Over the past few years, I have written a numerous articles and seven technical monographs and textbooks on mathematical modeling. In addition, I am the editor of the journals Applied Mathematics: Computation (Elsevier, New York) and Complexity (Wiley, New York). In 1989 my text/reference work Alternate Realities: Mathematical Models of Nature and Man (Wiley, 1989) was awarded a prize by the Association of American Publishers in a competition among all scholarly books published in mathematics and the natural sciences. In 1992, I also published Reality Rules (Wiley, New York), a two-volume text on mathematical modeling.

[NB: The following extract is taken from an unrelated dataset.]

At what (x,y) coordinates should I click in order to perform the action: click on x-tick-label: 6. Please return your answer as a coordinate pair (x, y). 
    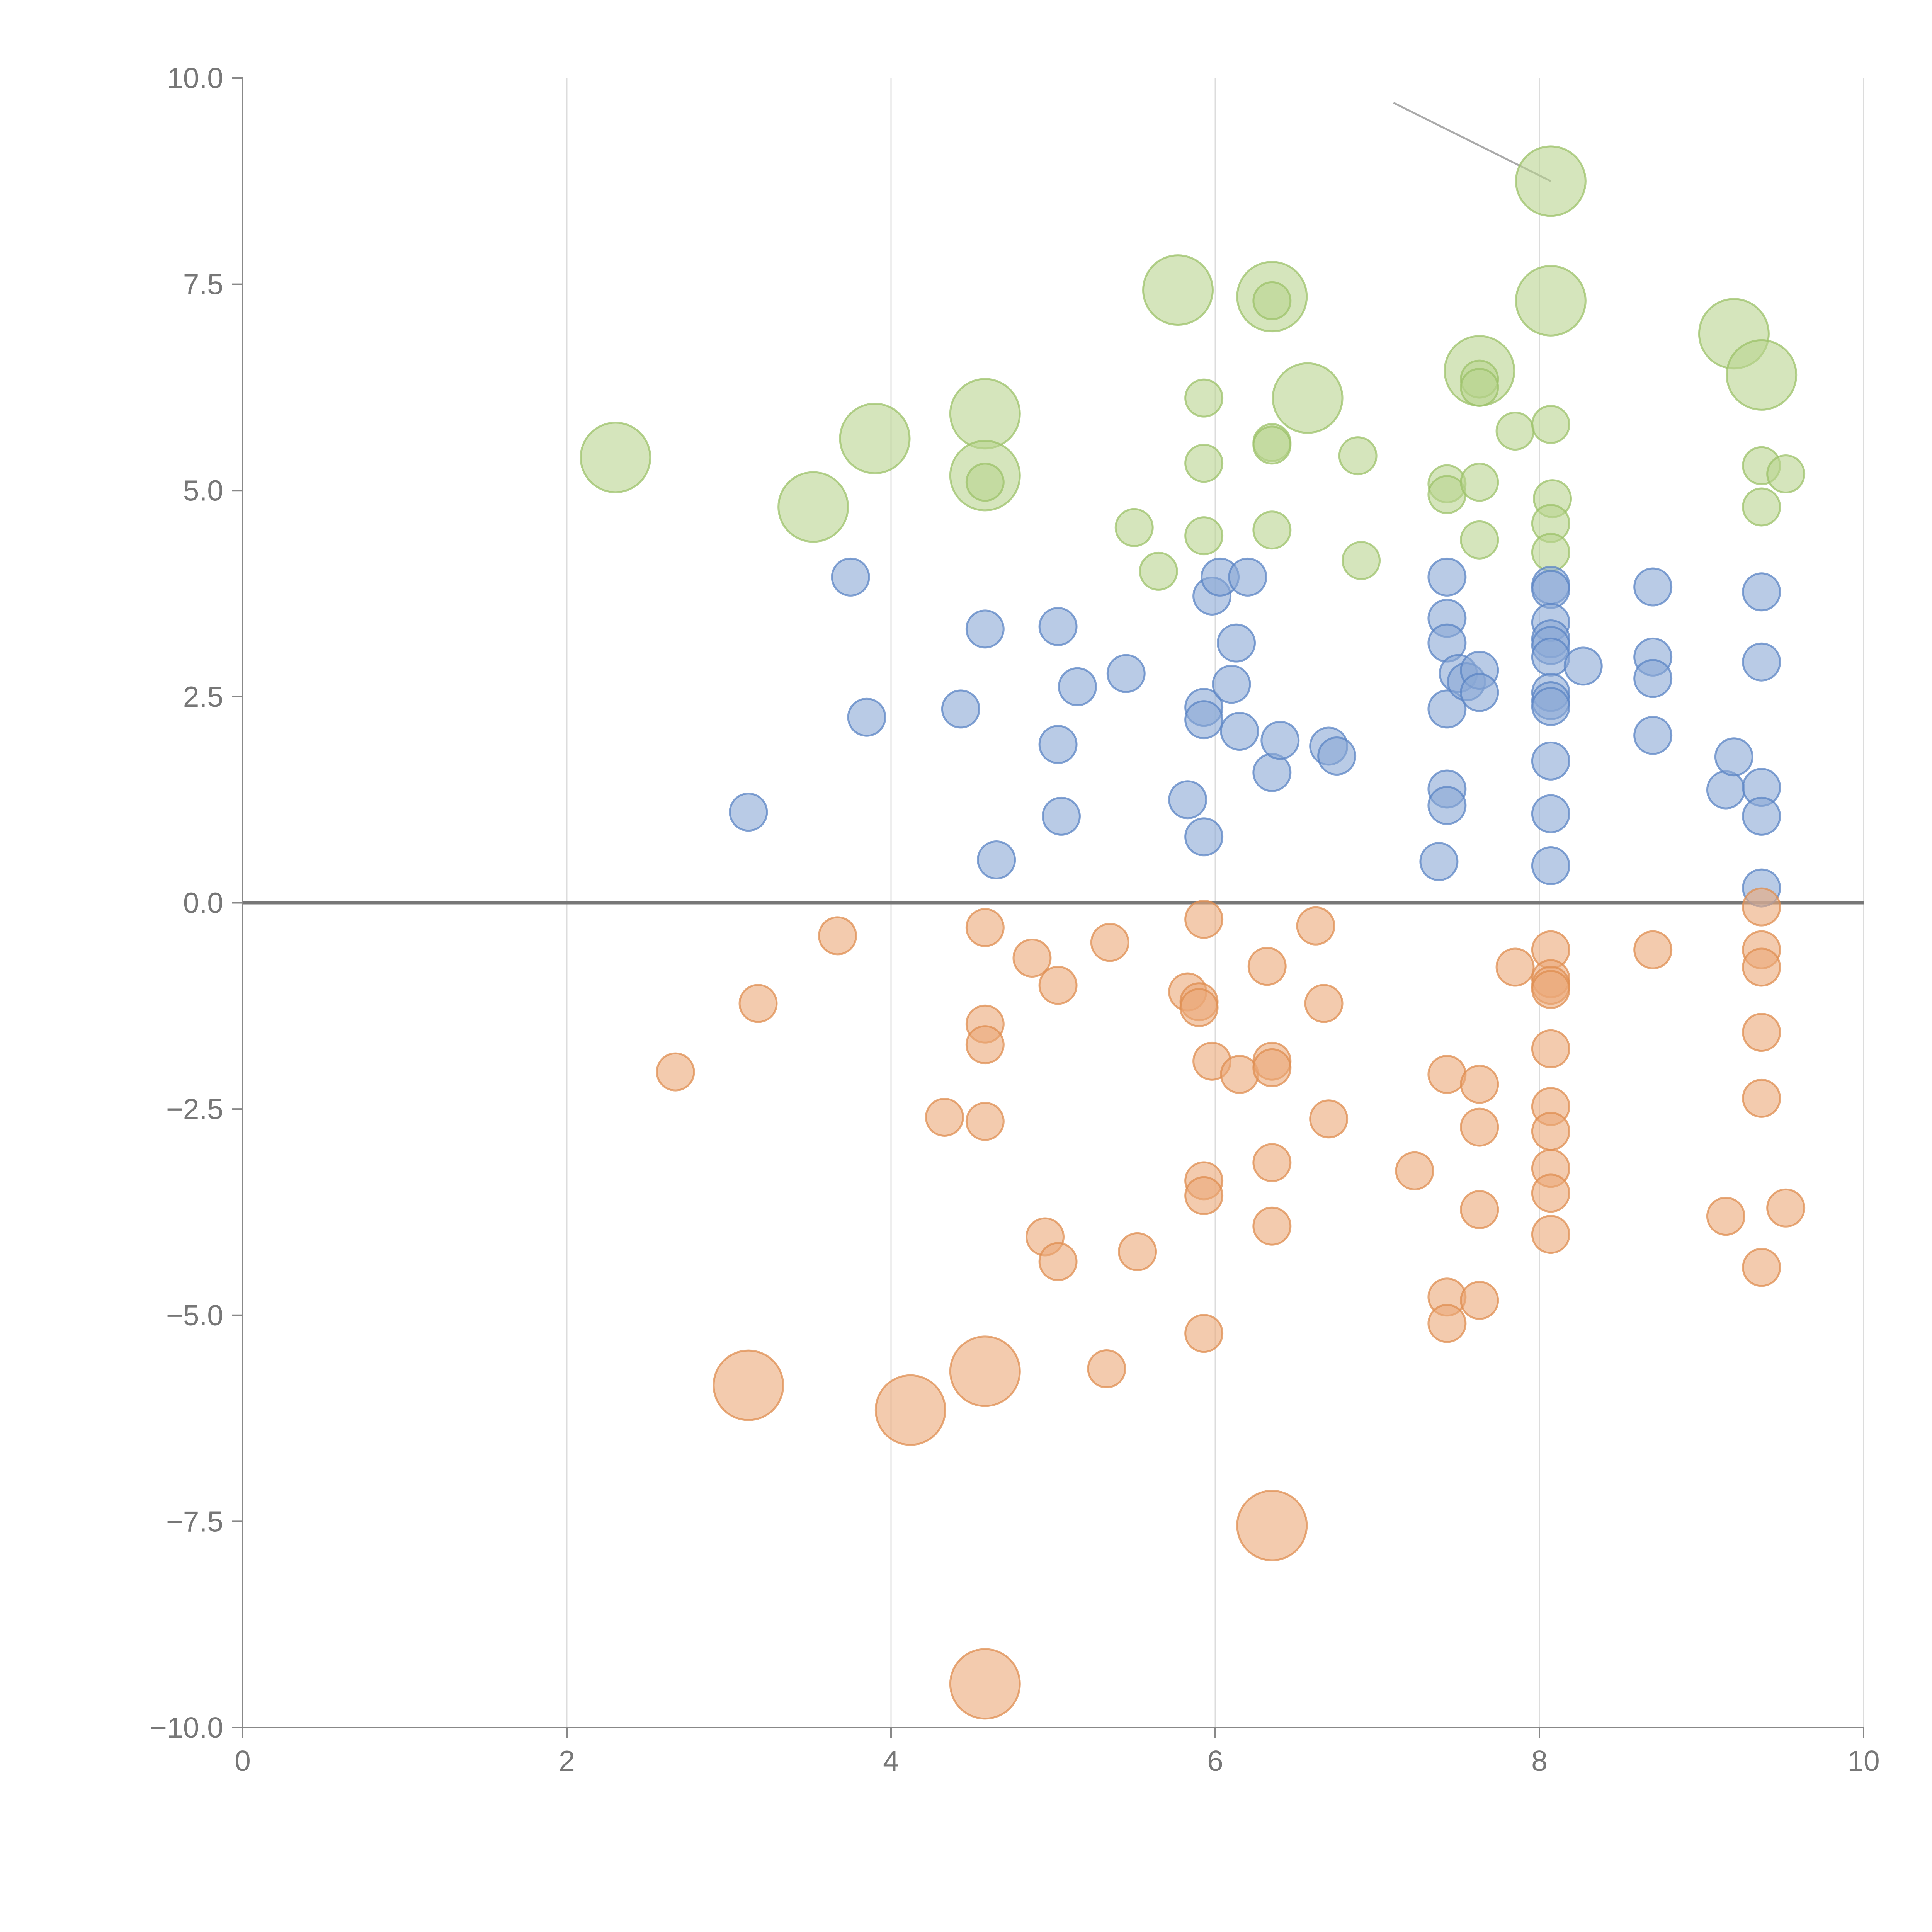
    Looking at the image, I should click on (1215, 1761).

In addition to these technical volumes, I have written several popular books on science: Paradigms Lost: Images of Man in the Mirror of Science (Morrow, 1989), which addresses several of the most puzzling controversies in modern science, Searching for Certainty: What Scientists Can Know About the Future (Morrow, 1991), a volume dealing with problems of scientific prediction and explanation of everyday events like the weather, stock market price movements and the outbreak of warfare, and Complexification (HarperCollins, 1994), a study of complex systems and the manner in which they give rise to counterintuitive, surprising behavior. A recent popular science volume is Five Golden Rules: Great Theories of 20th-Century Mathematics---and Why They Matter. It was published by John Wiley &Sons (New York) in September 1995. My most recent work of popular science is Would-Be Worlds, a volume on computer simulation and the way it promises to change the way we do science. It was published by John Wiley &Sons (New York) in October 1996. I have also written a volume of ``scientific fiction,'' involving Ludwig Wittgenstein, Alan Turing, J.B.S. Haldane, C.P. Snow and Erwin Schroedinger in a dinner-party conversation on the question of the uniqueness of human cognition and the possibility of thinking machines. It was published under the title The Cambridge Quintet by Little, Brown (UK) in December 1997 and by Addison-Wesley in the US in early 1998.